──────── PROVIDED RECORDS
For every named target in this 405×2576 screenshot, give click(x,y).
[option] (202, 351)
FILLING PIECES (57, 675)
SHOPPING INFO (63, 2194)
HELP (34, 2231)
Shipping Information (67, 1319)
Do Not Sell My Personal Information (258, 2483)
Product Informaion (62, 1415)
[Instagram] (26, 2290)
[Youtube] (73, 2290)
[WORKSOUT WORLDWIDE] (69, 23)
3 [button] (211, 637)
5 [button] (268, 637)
────────────────
──────── PROVIDED RECORDS
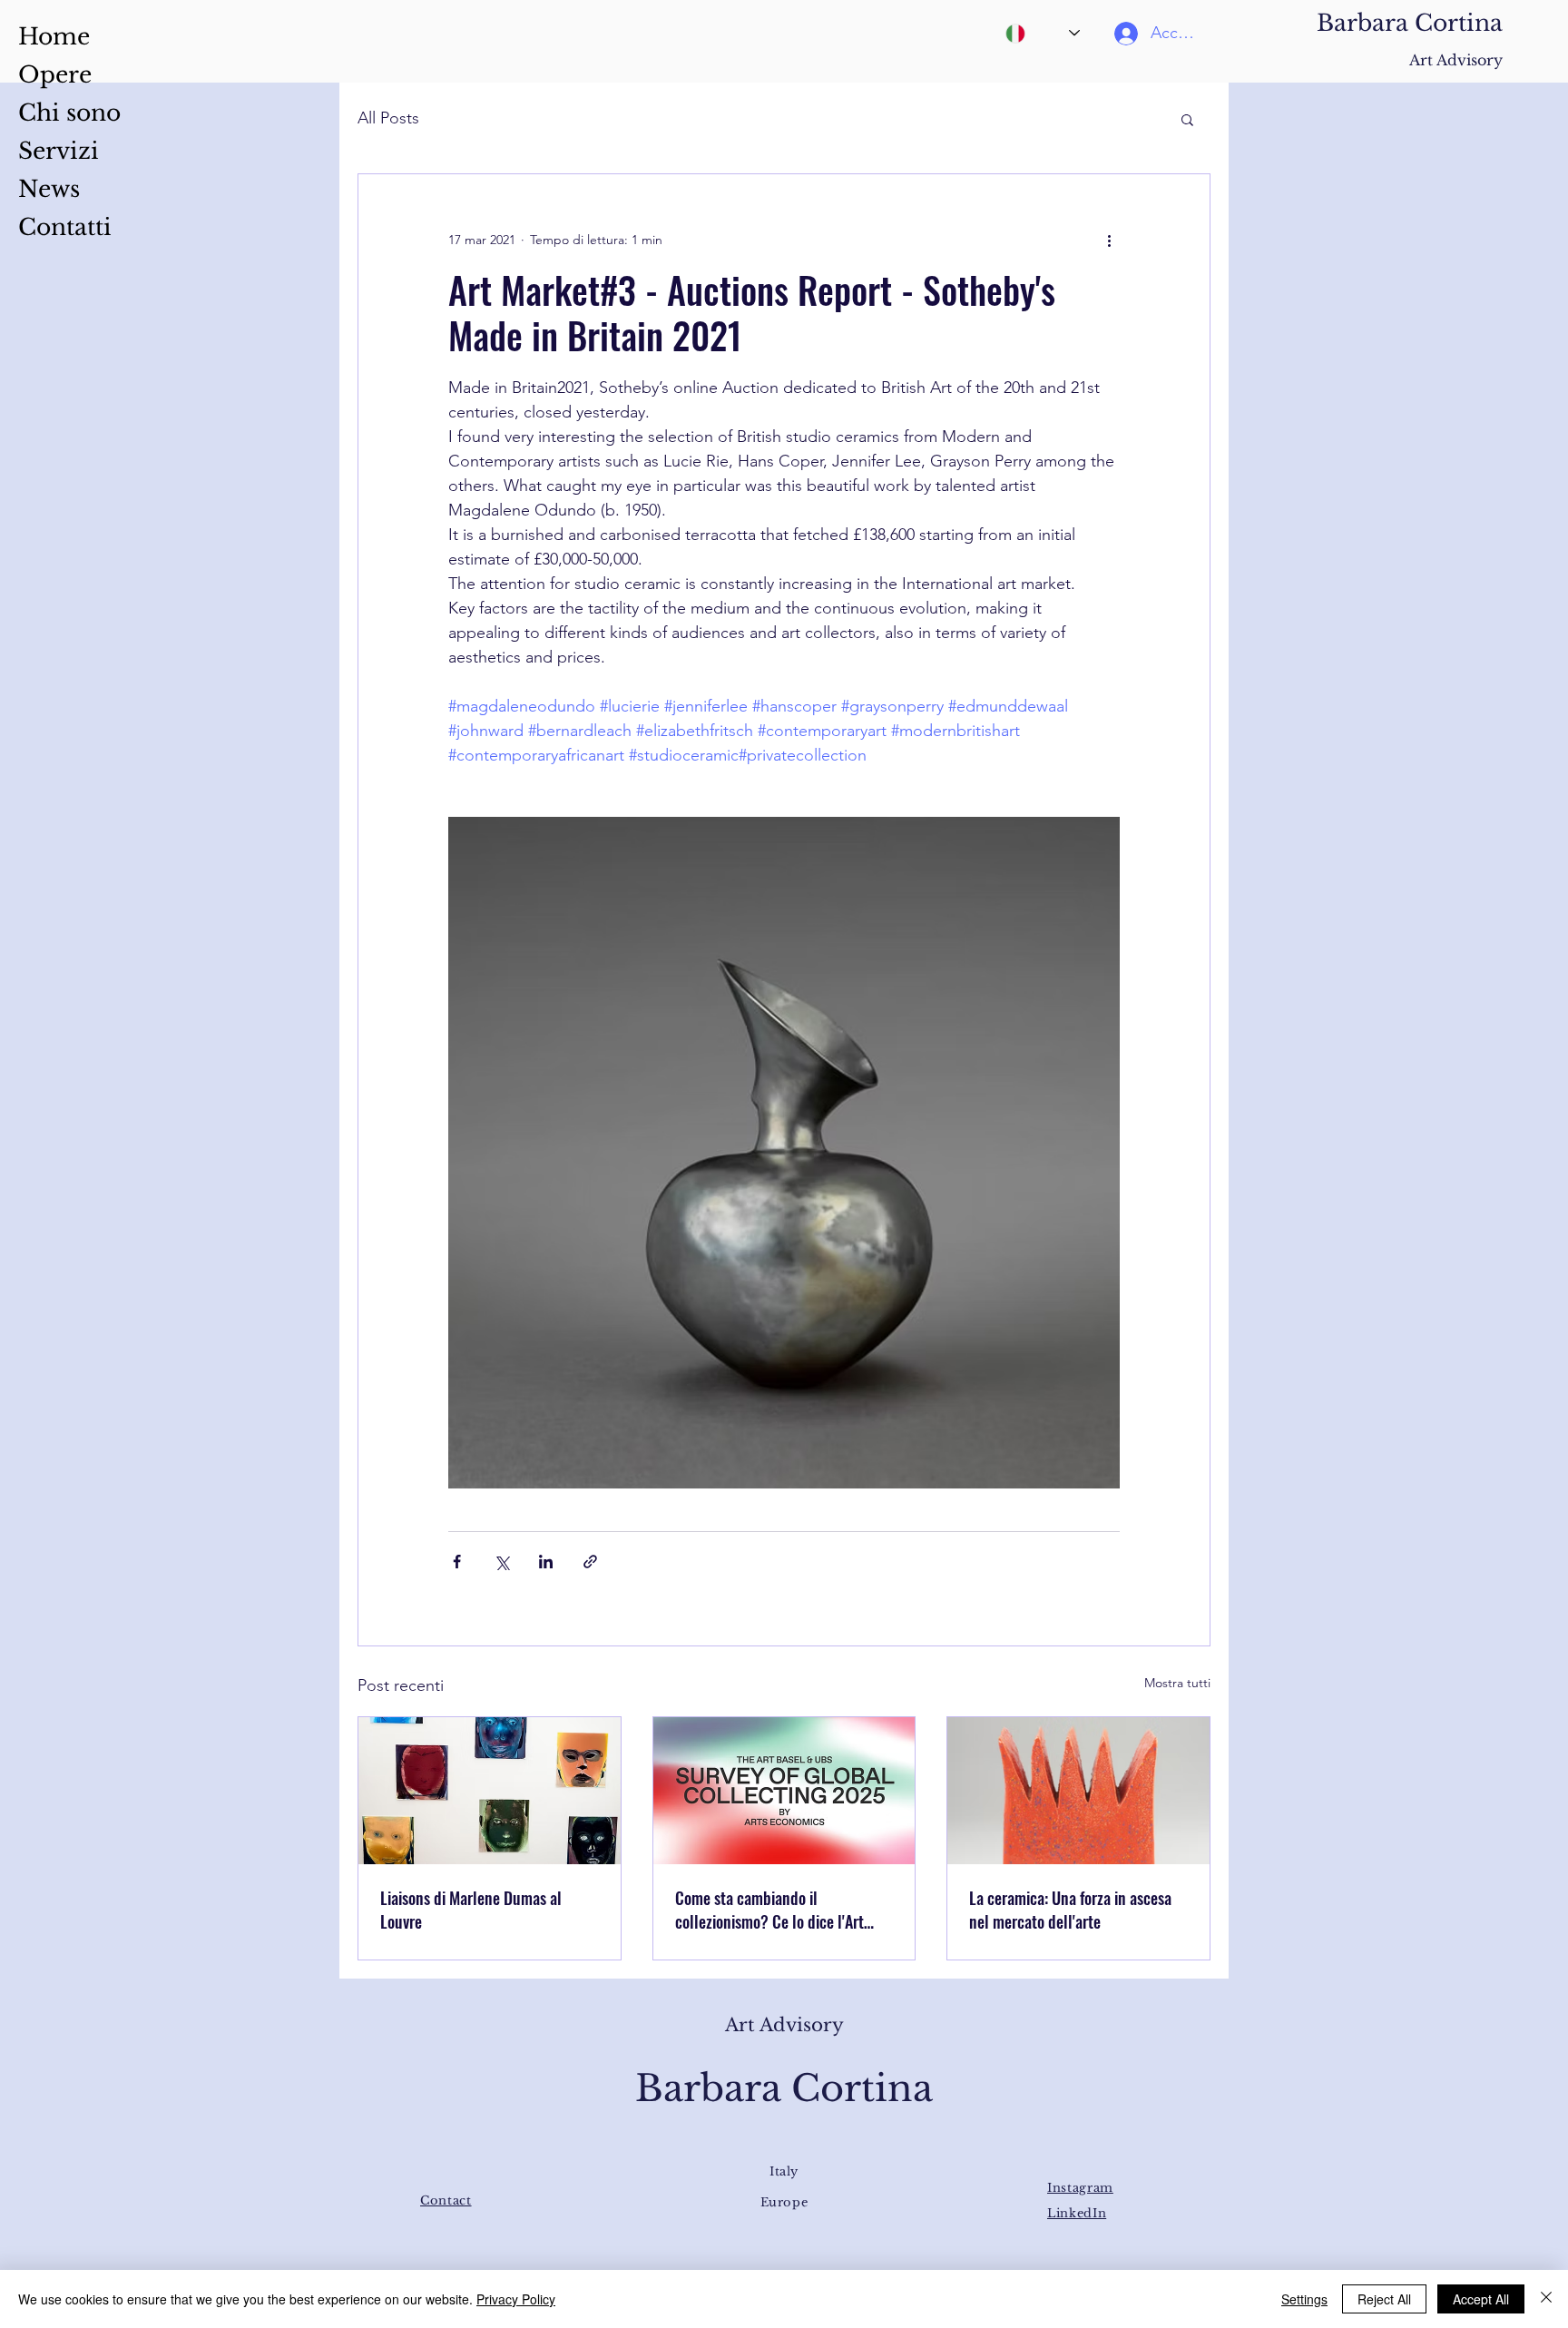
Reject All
────────────────
## WHAT IS EXPECTED:
Within the data above, the lines from the one with "For every named" to the one with "Product Informaion (62, 1415)" must be repeated exactly; no other line belongs in the answer.

## RESPONSE BOX:
For every named target in this 405×2576 screenshot, give click(x,y).
[option] (202, 351)
FILLING PIECES (57, 675)
SHOPPING INFO (63, 2194)
HELP (34, 2231)
Shipping Information (67, 1319)
Do Not Sell My Personal Information (258, 2483)
Product Informaion (62, 1415)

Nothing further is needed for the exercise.